There are stories that make the experience very special.

“Everyone who goes there [has that feeling]”Phil Mickelson, who said he has a friendly outing at least once a year.” From my dad and brother [Tim, now his caddie] To [agent] Steve Loy and my attorney, Glenn Cohen. It’s really a special thing. If we love you as much as golf, playing August Gusta National and staying on the field is a very spiritual experience.

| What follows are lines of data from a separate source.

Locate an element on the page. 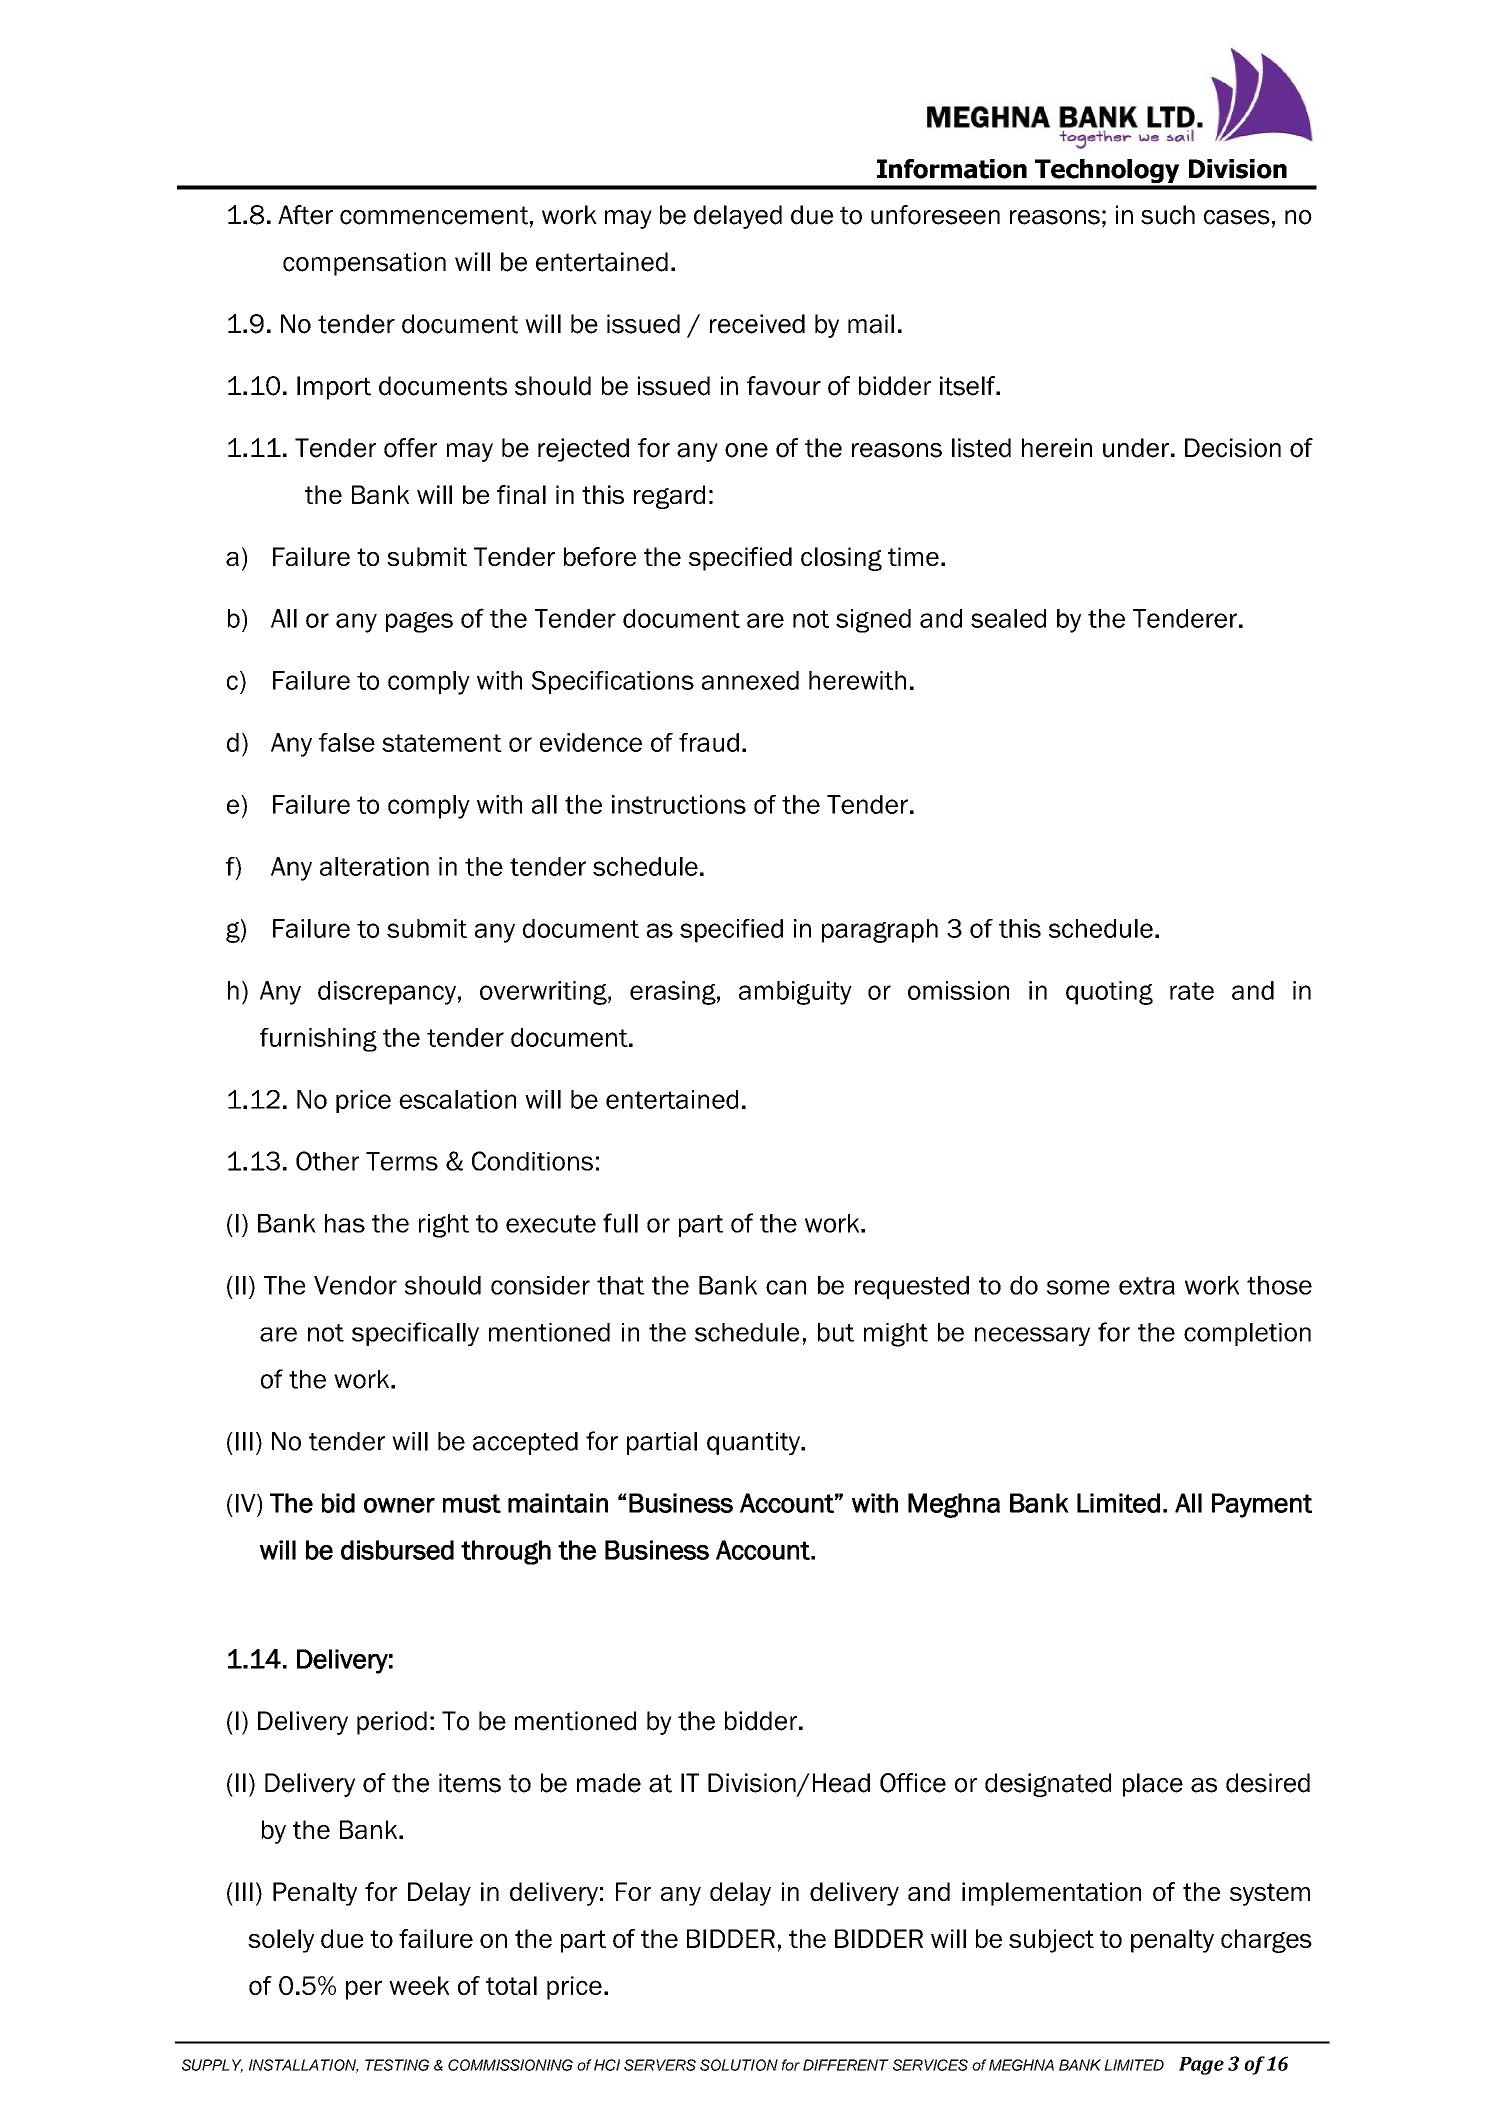 The width and height of the document is (1493, 2111). After is located at coordinates (305, 215).
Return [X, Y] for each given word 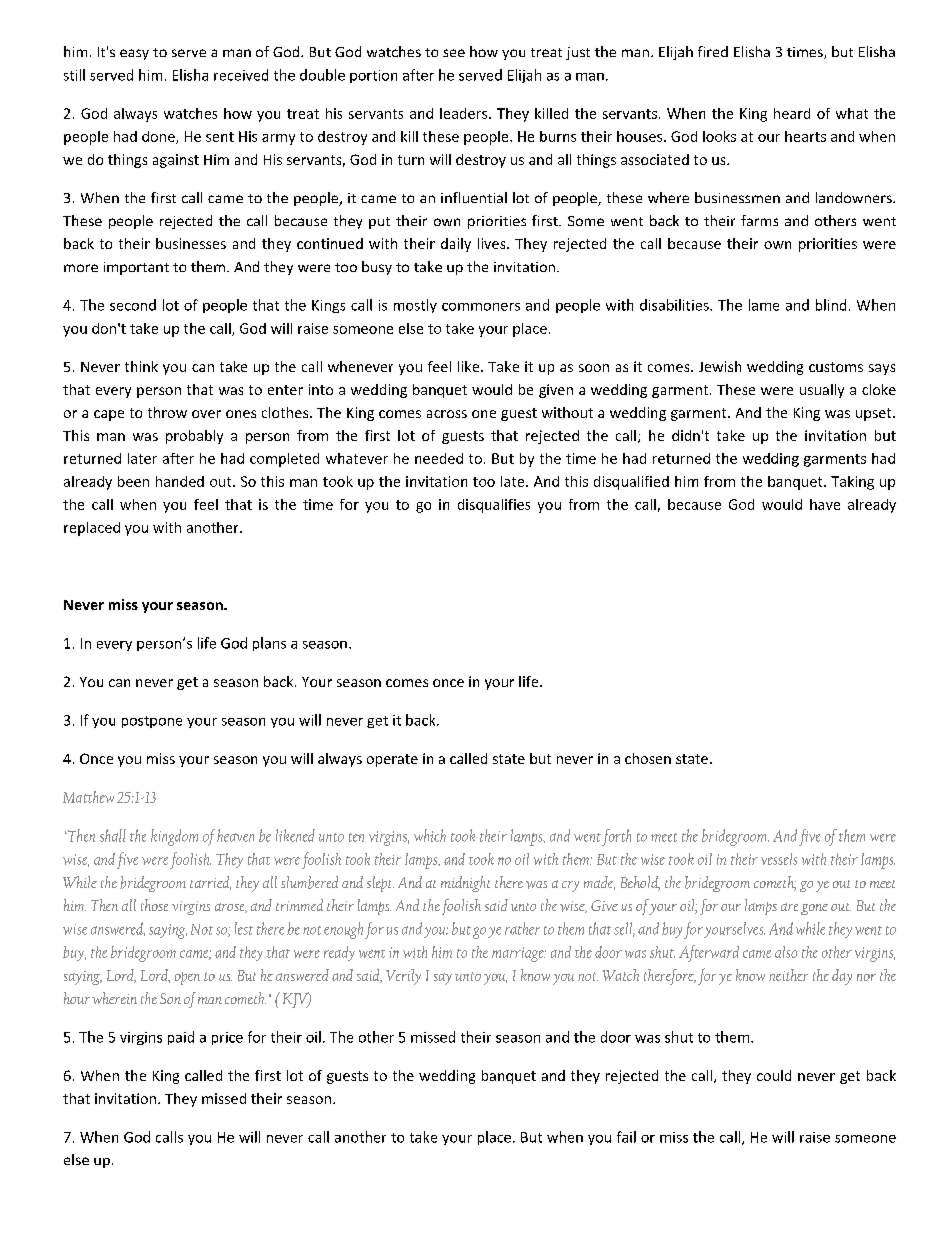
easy [134, 54]
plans [269, 644]
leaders [465, 113]
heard [792, 113]
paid [181, 1038]
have [825, 504]
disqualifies [494, 506]
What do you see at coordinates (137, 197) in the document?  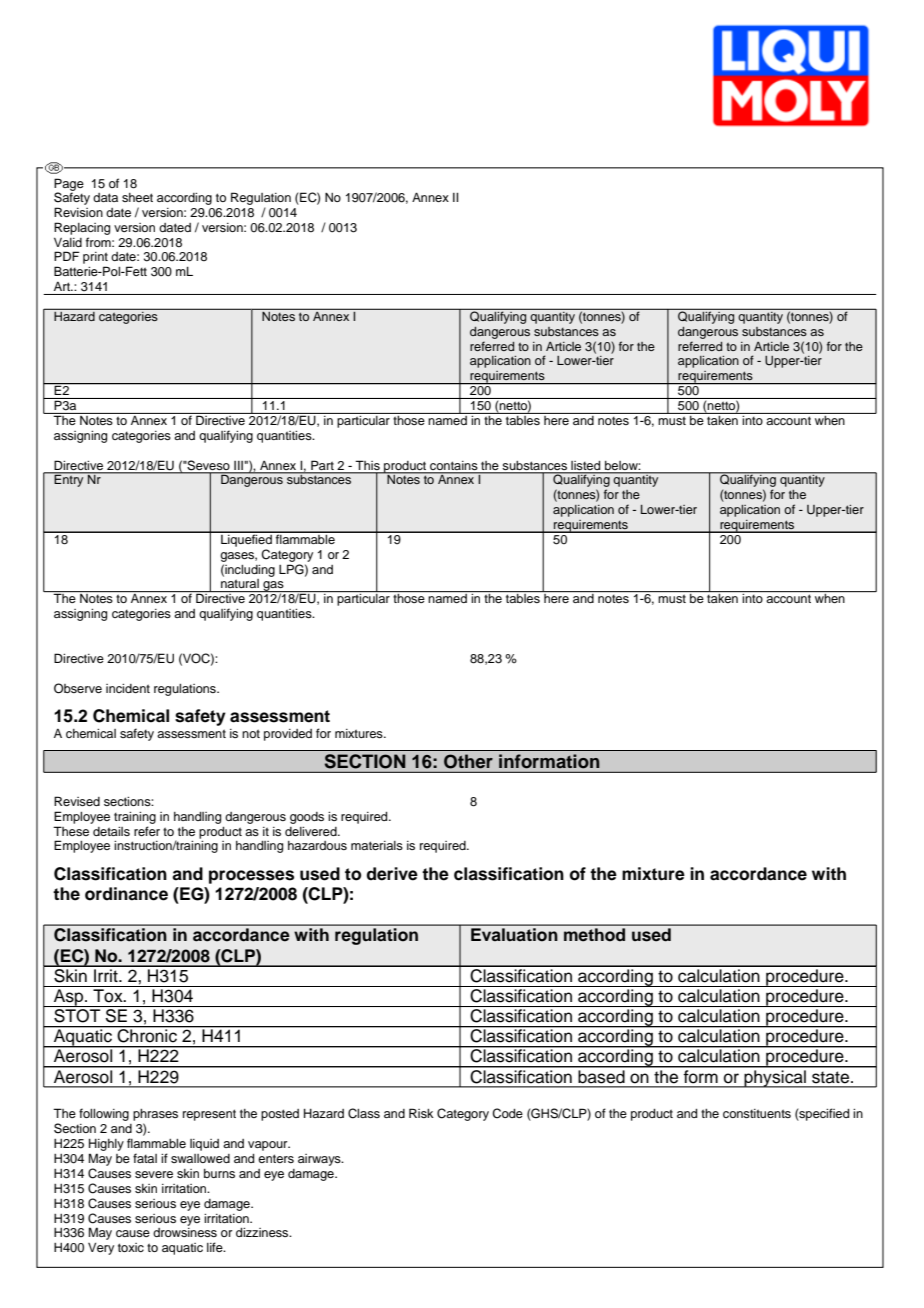 I see `sheet` at bounding box center [137, 197].
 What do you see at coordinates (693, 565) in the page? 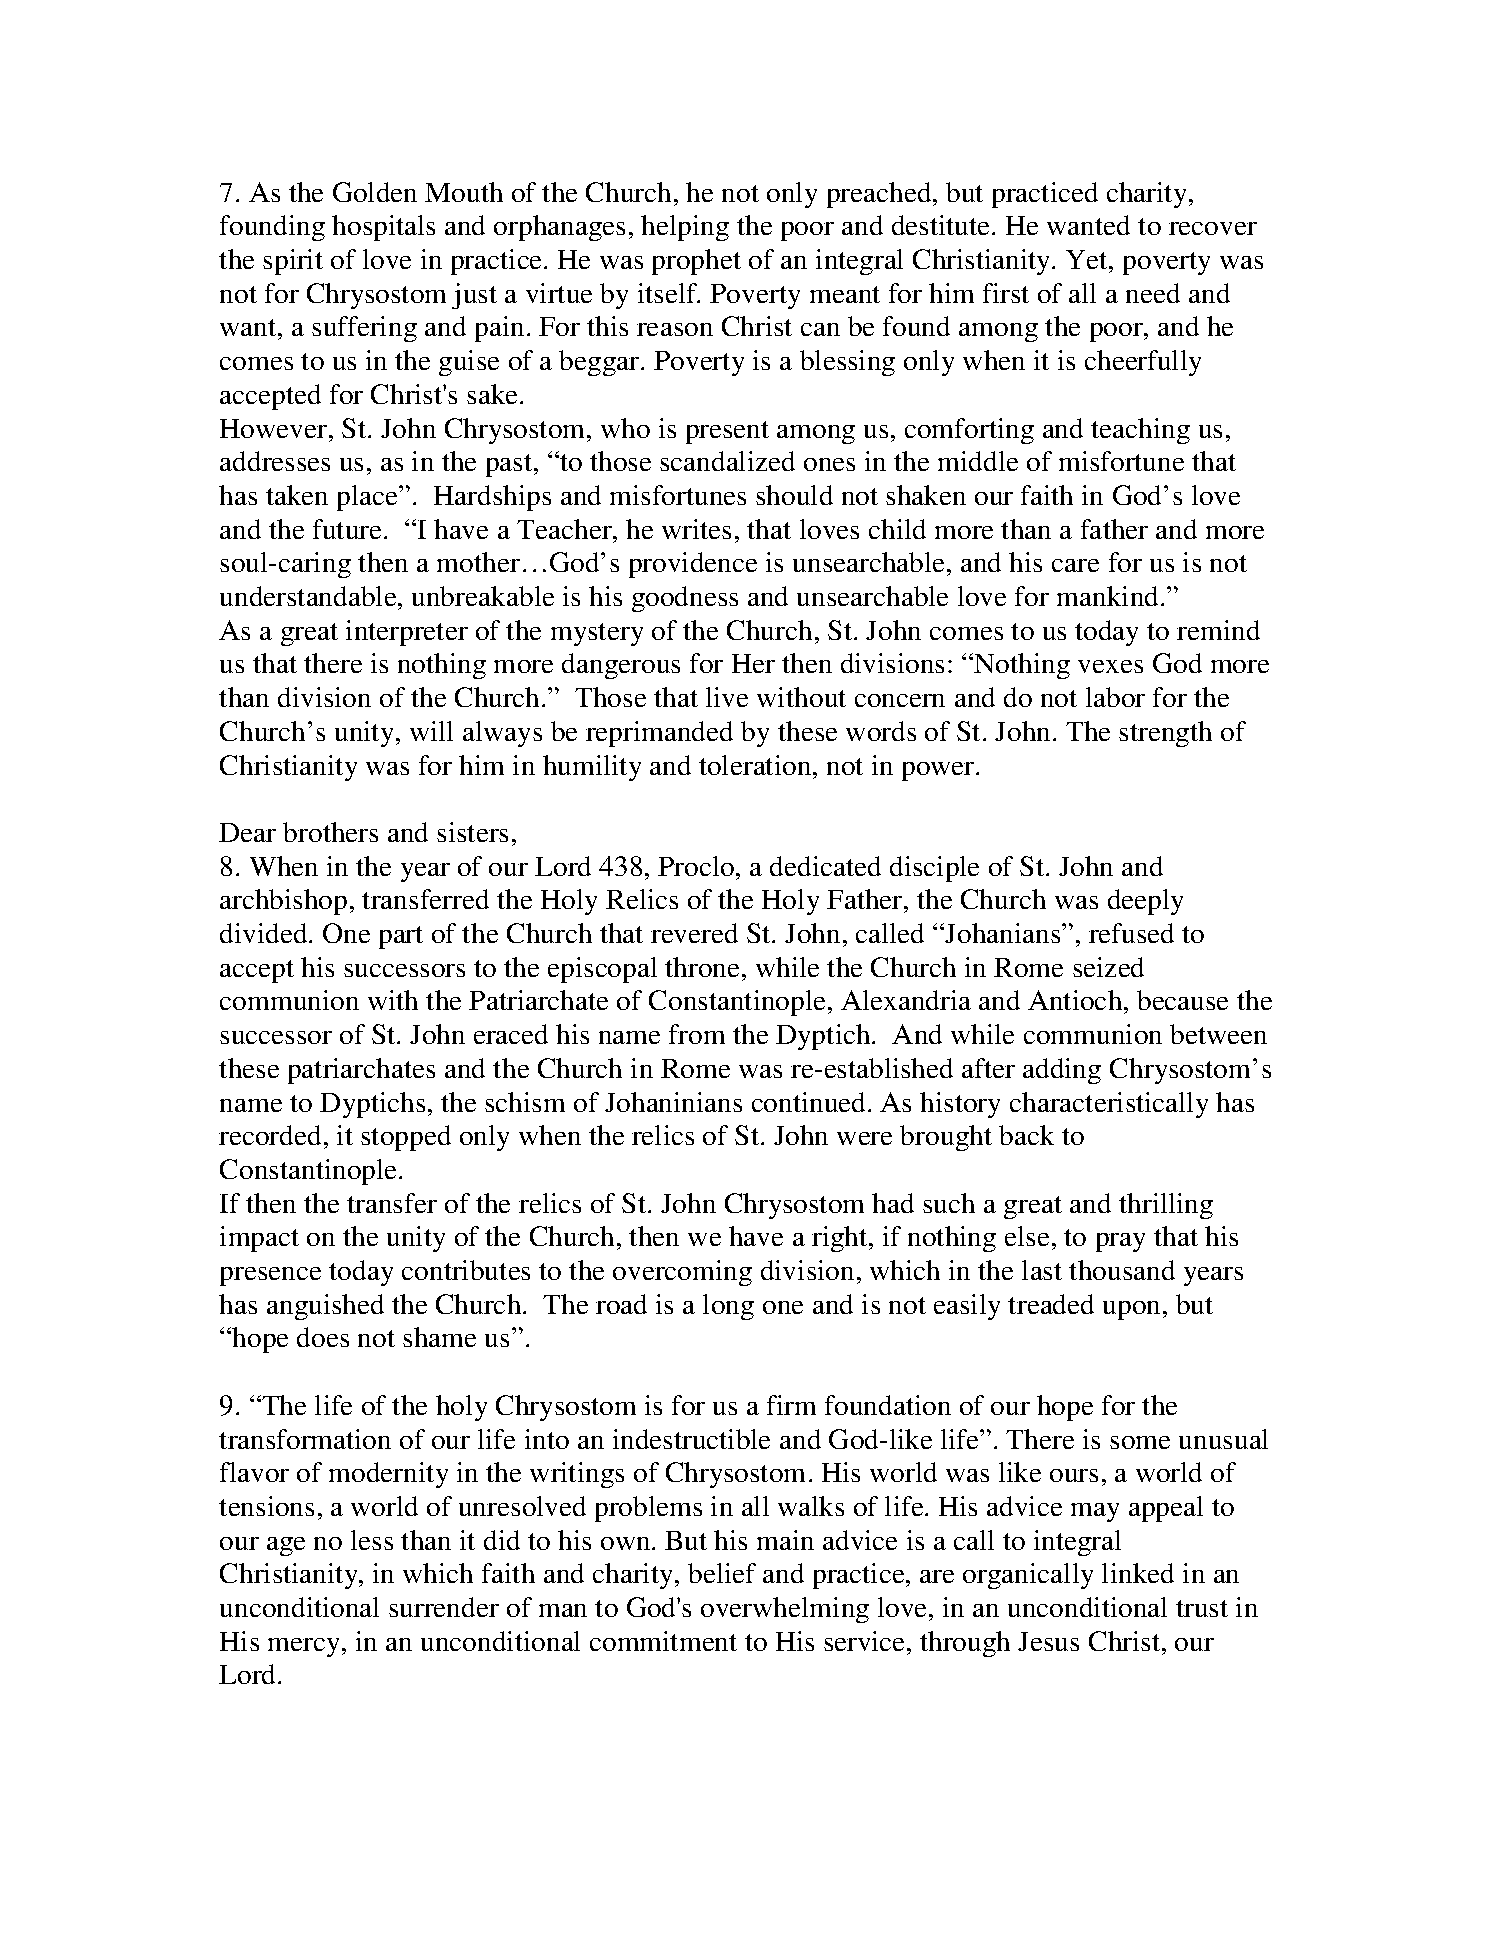
I see `providence` at bounding box center [693, 565].
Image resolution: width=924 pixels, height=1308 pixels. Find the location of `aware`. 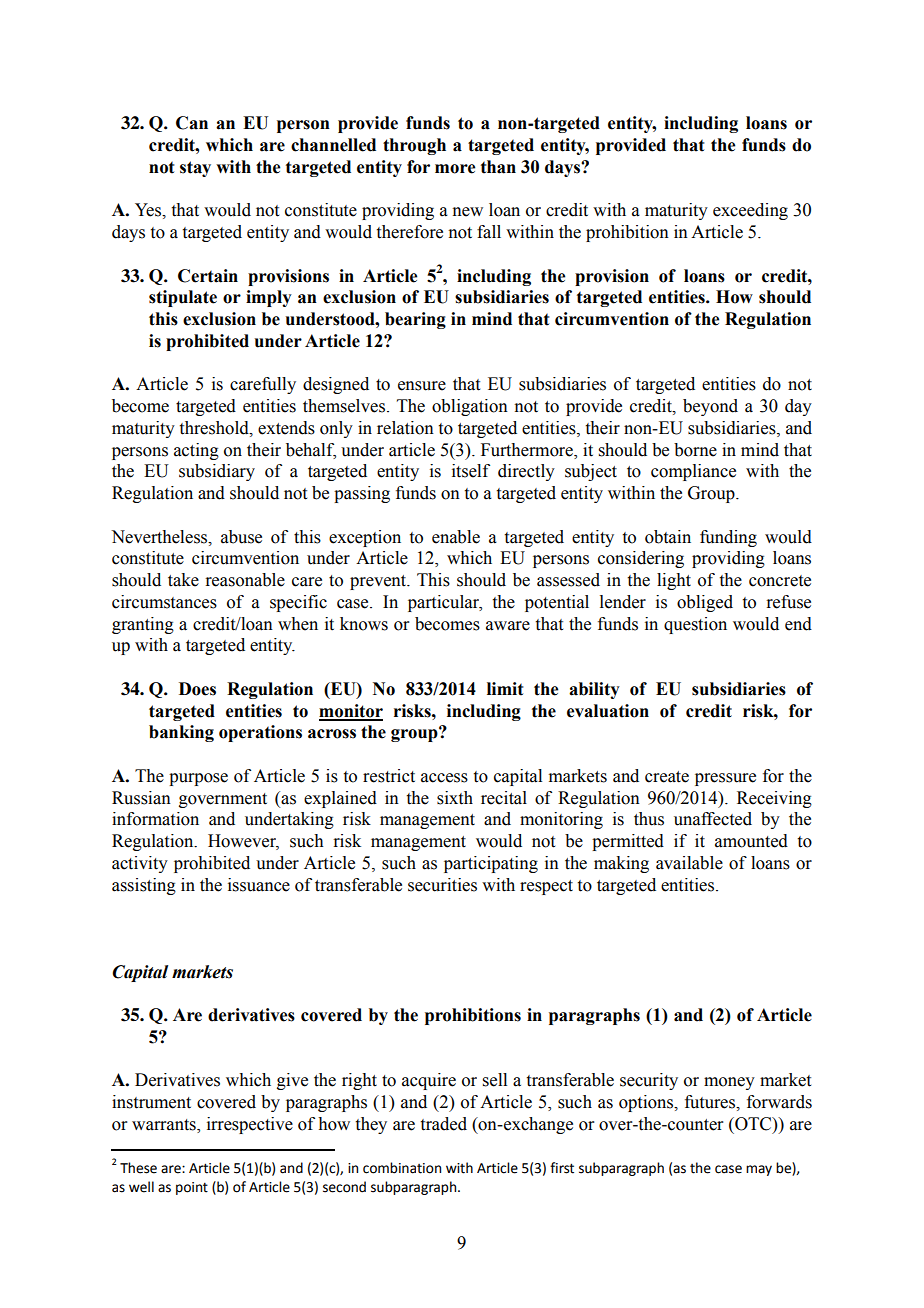

aware is located at coordinates (508, 626).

“It’s like living in the grounds of St. Andrews. You can’t help but feel like something is different. You can’t help but feel the history of the Masters. Bobby Jones, [President Dwight] Eisenhower [who was a member and has a cabin named for him on the grounds]. You just feel the history there. If you love golf, it’s just a spiritual experience. “

And sometimes business happens. Mickelson said his “Coffee for Wellness” venture, which he has been promoting for more than a year, was visiting the club in the spring of 2019 when he joined club Gusta National.

Mickelson’s partner, Dave Phillips, was on tour and he played golf with Augusta member Scott Ford, who runs a large company … helping distribute coffee. One thing led to another, and this past Mickelson filed for a trademark.

“It’s just a nice little random tidbit that started from there,” Mickelsen said.

Many use the opportunity only as a scouting mission. Amateur John Ogenstein, who completed the subdivision at the 2019 U.S. Amateur, was on the field in March when he learned that the rest of his college season at Wonderbilt had not only been canceled, but the Masters postponed.

Permissions are especially useful for amateurs who qualify for masters. Not only are they getting a significant chance to play in the tournament, but they continue to get the same facilities until the pre-master’s weekend practice visit.

After winning the 2015 U.S. Amateur – which means he qualified for the 2016 Masters – Bryson de Chembu went to August Gusta more than 10 times before the Masters week. It looks like the club has now put a limit on those visits, as Matt Parzial – who signed his 2017 U.S. The mid-amateur qualified for the 2018 Masters for the win – he said his visit would be limited to five outside of the Masters week.

For many, such a trip down Magnolia Lane would be plenty.

And for established players, beauty seems to be more about gaining experience than gaining experience.

“My favorite time in Augusta hasn’t been the Masters,” Rory McLeroy said. “My favorite time is that we’ve taken some father-son trips (with her father, Gary), which has been wonderful right now. It’s the biggest – I think for the golfer, the greatest experience of golf is invited member. By August Gusta, staying in a cabin, having dinner, going to the wine cellar, picking up your wine bottle, all that stuff.This are cool things about Augusta that a lot of people don.

“Experiences Gusta’s those experiences when you’re there and nothing on the line, just for good, it’s the best time.”